This money can then be held in Ireland, or used for investments elsewhere. Once it is not brought back to the US, it will not be hit by the 35 per cent corporation tax rate that exists there.

At the same time, the profits made by the Irish holding companies can form part of the annual earnings that grade the performances of the multinationals and the executives that run them.

US semiconductor company Synopsys is fighting a $476.8 million (€403.5 million) bill from the IRS arising from the establishment of its Irish subsidiary. The IRS takes the view that the price the Irish subsidiary paid in 2000 for the assets it took charge of was too low.

Synopsys Ireland Ltd and a subsidiary, Synopsys International, bought up a number of Synopsys subsidiaries around Europe and Asia. The sales from these companies fed back to the Dublin holding company, which in its first year in operation had a turnover of $136 million.

The structures set up by Synopsys in 2000 have since developed. Synopsys Ireland is still registered in the Companies Registration Office in Dublin, but its accounts for 2004 - when it made a profit of $140 million - state that its place of business is now in Bermuda. The move occurred during the 2004 year.
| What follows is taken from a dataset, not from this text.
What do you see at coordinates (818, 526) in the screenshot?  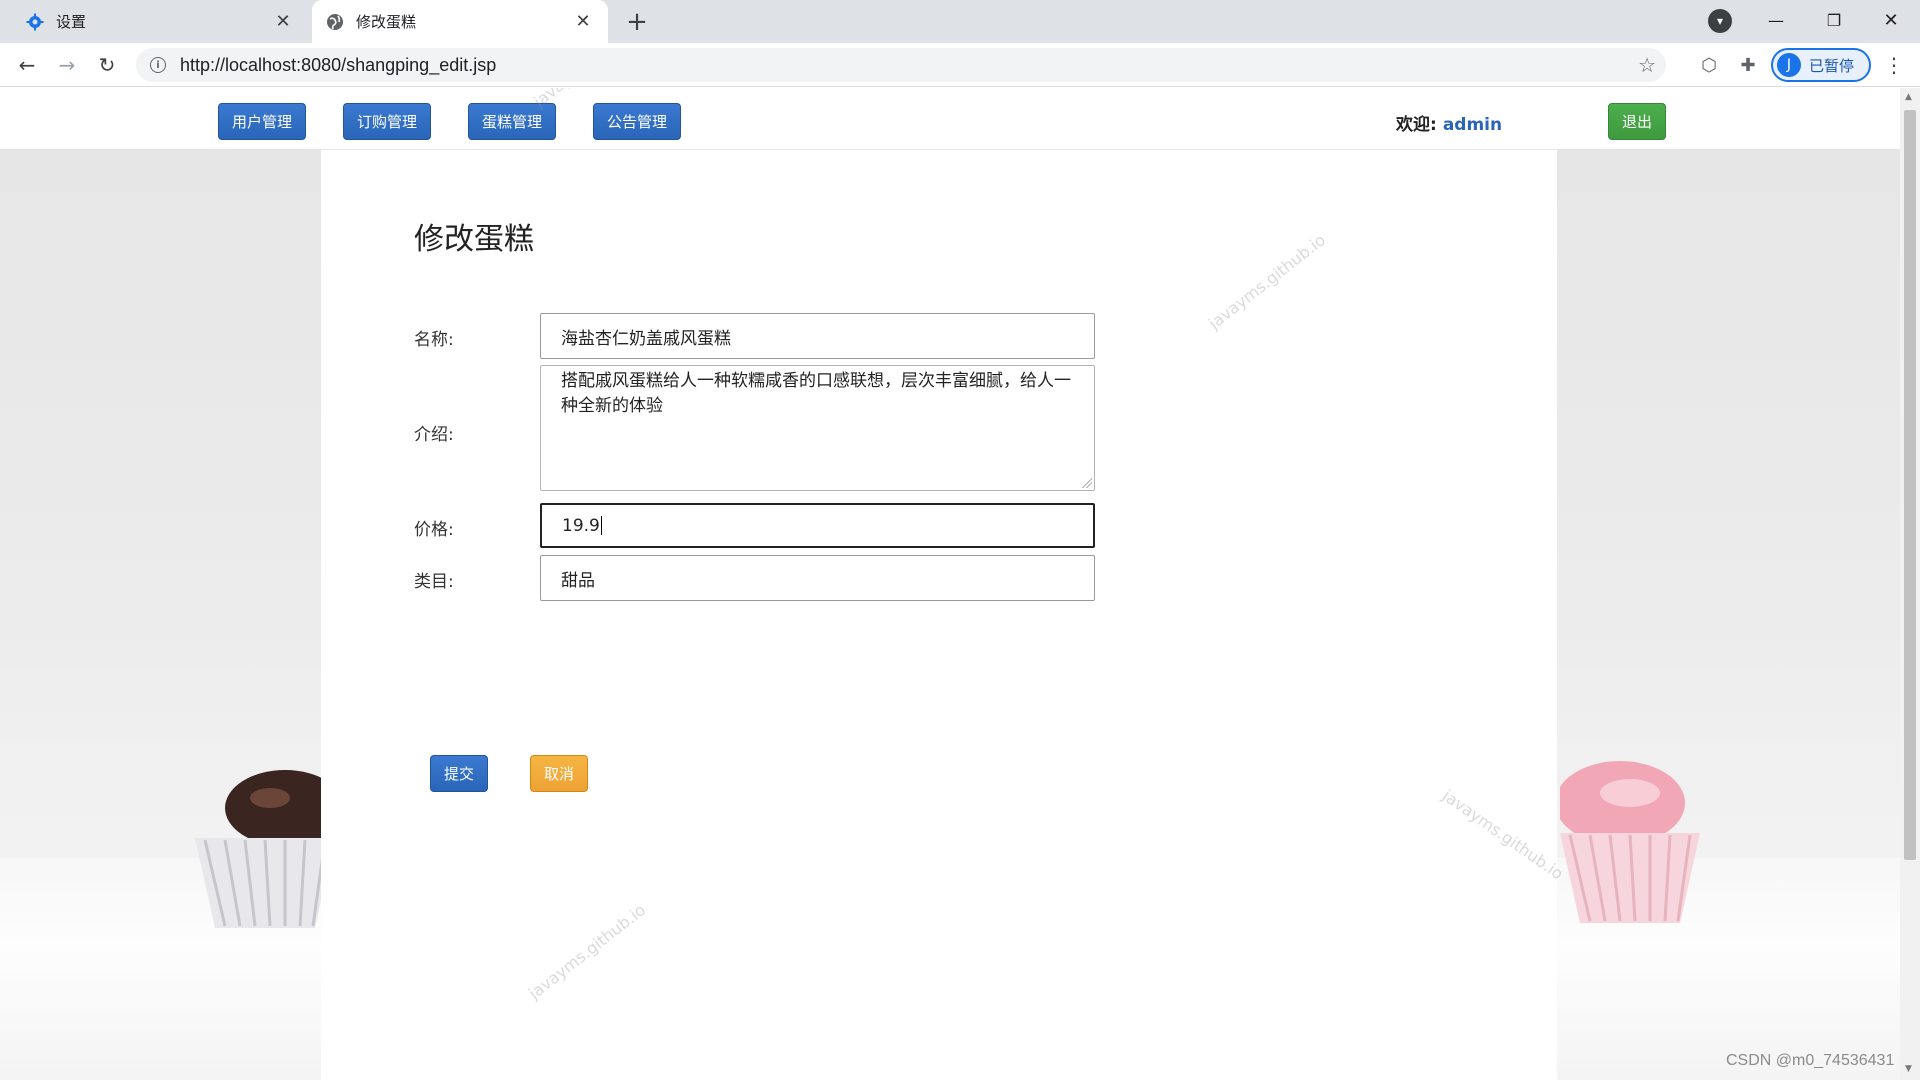 I see `price-input: 19.9` at bounding box center [818, 526].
This means the group headed by Synopsys Ireland will now pay less tax in Ireland.

While the group paid $11.85 million in corporation tax in 2004, the accounts show that the bulk of this arose from withholding tax which was not recoverable, as well as some "overseas" taxes. The Irish corporation tax paid was $1.89 million.

The move to Bermuda has accompanied a drop in the "predominant rate of tax" to zero (the Bermuda rate), from the 12.5 per cent rate (the Irish rate) that had applied in 2003.

Synopsys has a software business at the Blanchardstown Corporate Park, Co Dublin. The company that runs this business, Synopsys International Ltd, is involved in the research, development and licensing of software products in Europe, the Middle East, Asia Pacific and Japan. It has a number of subsidiaries throughout these regions and is itself a subsidiary of Synopsys Ireland.

Synopsys International made a pretax profit of $15.7 million and paid tax of $6 million, for the period to end October 2004.

During the period, the company employed an average of 56 people, of which 20 were R&D engineers.

A lot of the intellectual property that was transferred to Dublin in 2000, and which is at the centre of the dispute with the IRS, seems to now belong to a Dublin registered company, Synopsys International Old Ltd.

This company, which is owned by Synopsys Ireland Ltd, made a profit of $80.5 million in the period. However it only paid $538,000 in tax. The company moved its tax residency to Bermuda in November 2003, according to the accounts.

Synopsys International Old had a turnover of $170 million arising from royalties from the licencing of Synopsys software products in the period to end October 2004.